Post-exploitation chains commonly rely on local privilege escalation. An attacker who gains initial access via a web application vulnerability, phishing, or a misconfigured cloud service can immediately chain this flaw to achieve full root access, enabling complete system compromise, persistence, and lateral movement.

Affected Systems

Any Linux or Unix-like system running sudo 1.9.14 through 1.9.17 (inclusive) is vulnerable. This covers several major distributions during this period:

  • Ubuntu 22.04 LTS and later (with updated sudo packages)
  • Debian 12 (Bookworm) and testing
  • Fedora / RHEL / Rocky Linux with sudo 1.9.14+
  • Arch Linux and rolling-release distributions
  • Any system that updated sudo to the affected range without immediately applying the fix

Not affected: Systems running sudo ≤ 1.9.13 (chroot feature not yet present) or sudo ≥ 1.9.17p1 (patched).

Detection

Check Your sudo Version
# Check installed sudo version
sudo --version
# Vulnerable if: 1.9.14 <= version <= 1.9.17

dpkg -l sudo # Debian/Ubuntu
rpm -qi sudo # RHEL/Fedora
pacman -Qi sudo # Arch Linux

# Check for exploitation attempts in auth logs
grep "sudo -R\|sudo --chroot" /var/log/auth.log
grep "COMMAND.*-R\|COMMAND.*chroot" /var/log/secure

Behavioral Detection in EDR / SIEM

Hunt for the following suspicious patterns that may indicate exploitation attempts:

  • Sudo processes spawning from unusual parent processes (web servers, PHP-FPM, etc.)
  • sudo invocations containing -R or --chroot flags from non-admin users
  • New SUID binaries appearing in /tmp/ or world-writable directories
  • dlopen() calls from sudo to paths outside of /usr/lib/ or /lib/
  • Unexpected nsswitch.conf files in non-standard directories

Remediation

✓ Patch: Update to sudo 1.9.17p1
  • Ubuntu/Debian: apt update && apt upgrade sudo
  • RHEL/Fedora: dnf update sudo
  • Arch Linux: pacman -Syu sudo
  • Verify fix: sudo --version should show 1.9.17p1 or higher
⚠ Hardening Measures (Defense in Depth)
  • Principle of Least Privilege: Audit your sudoers file — remove permissions that are not strictly necessary
  • Restrict sudo chroot usage: Add Defaults !chroot to /etc/sudoers to disable the chroot feature entirely if it's not needed
  • Monitor sudo activity: Enable sudo audit logging and alert on anomalous invocations
  • Deploy AppArmor/SELinux profiles: Restrict sudo's ability to load shared libraries from non-standard paths

Zero Trust and Least Privilege

CVE-2025-32463 underscores the foundational Zero Trust principle of least privilege. In traditional environments, the implicit assumption is that local users are relatively trusted — after all, they already have a shell. Zero Trust challenges this assumption at every layer.
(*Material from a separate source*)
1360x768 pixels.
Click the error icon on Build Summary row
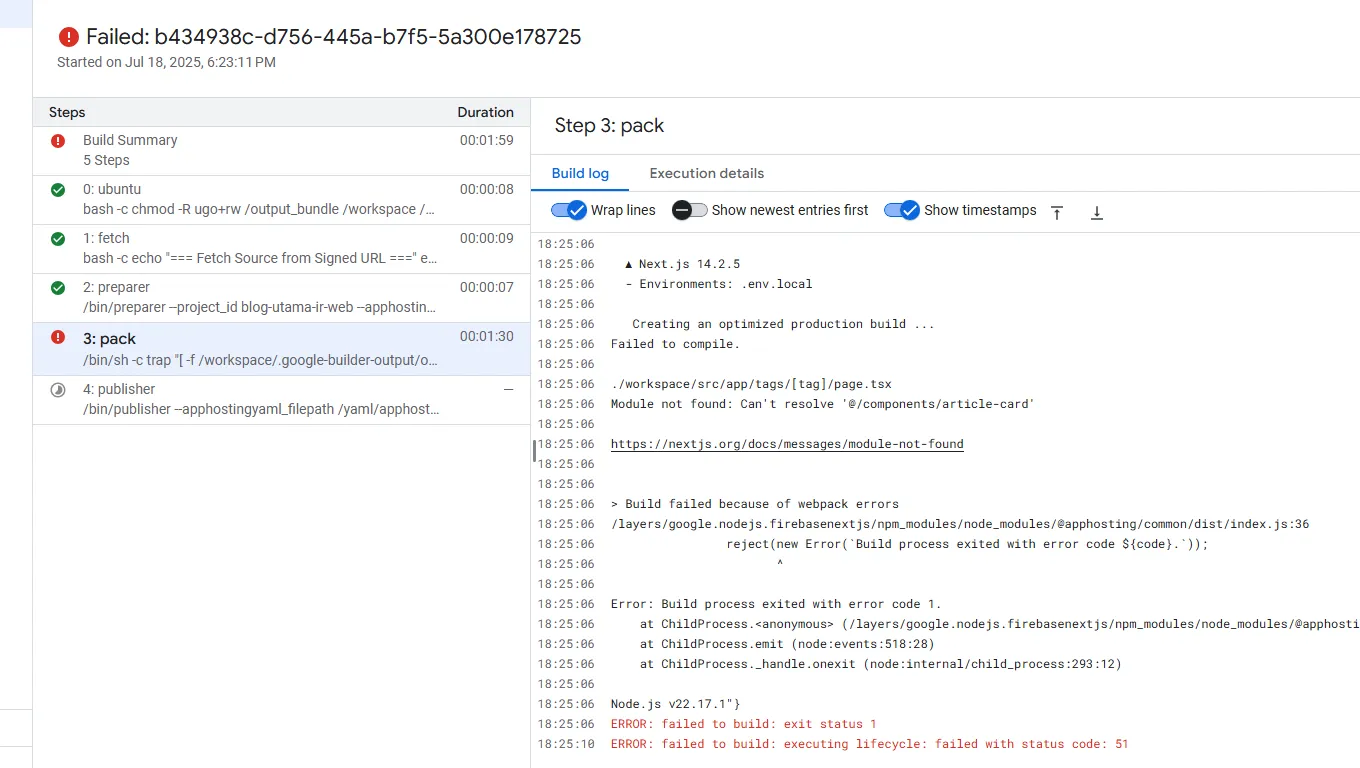(x=58, y=140)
A well-hardened Zero Trust endpoint would:

  • Not permit any user to run sudo unless strictly necessary, with specific commands allowlisted
  • Use immutable infrastructure where systems are ephemeral and replaced rather than patched in place
  • Employ runtime security tools (like Falco or EDR agents) that detect and block anomalous privilege escalation attempts in real time
  • Enforce mandatory access control (SELinux / AppArmor) that limits sudo's capabilities even when vulnerabilities exist

Conclusion

CVE-2025-32463 is a stark reminder that even the most trusted, ubiquitous tools in the Unix ecosystem can harbor critical vulnerabilities. A feature introduced in sudo 1.9.14 — intended to enhance administrative flexibility — inadvertently created a complete local privilege escalation path for any user on affected systems.

The fix is straightforward: update sudo to 1.9.17p1. But the broader lesson is about defense in depth — no single tool should be trusted implicitly. Monitor your systems, apply patches promptly, and enforce least privilege everywhere.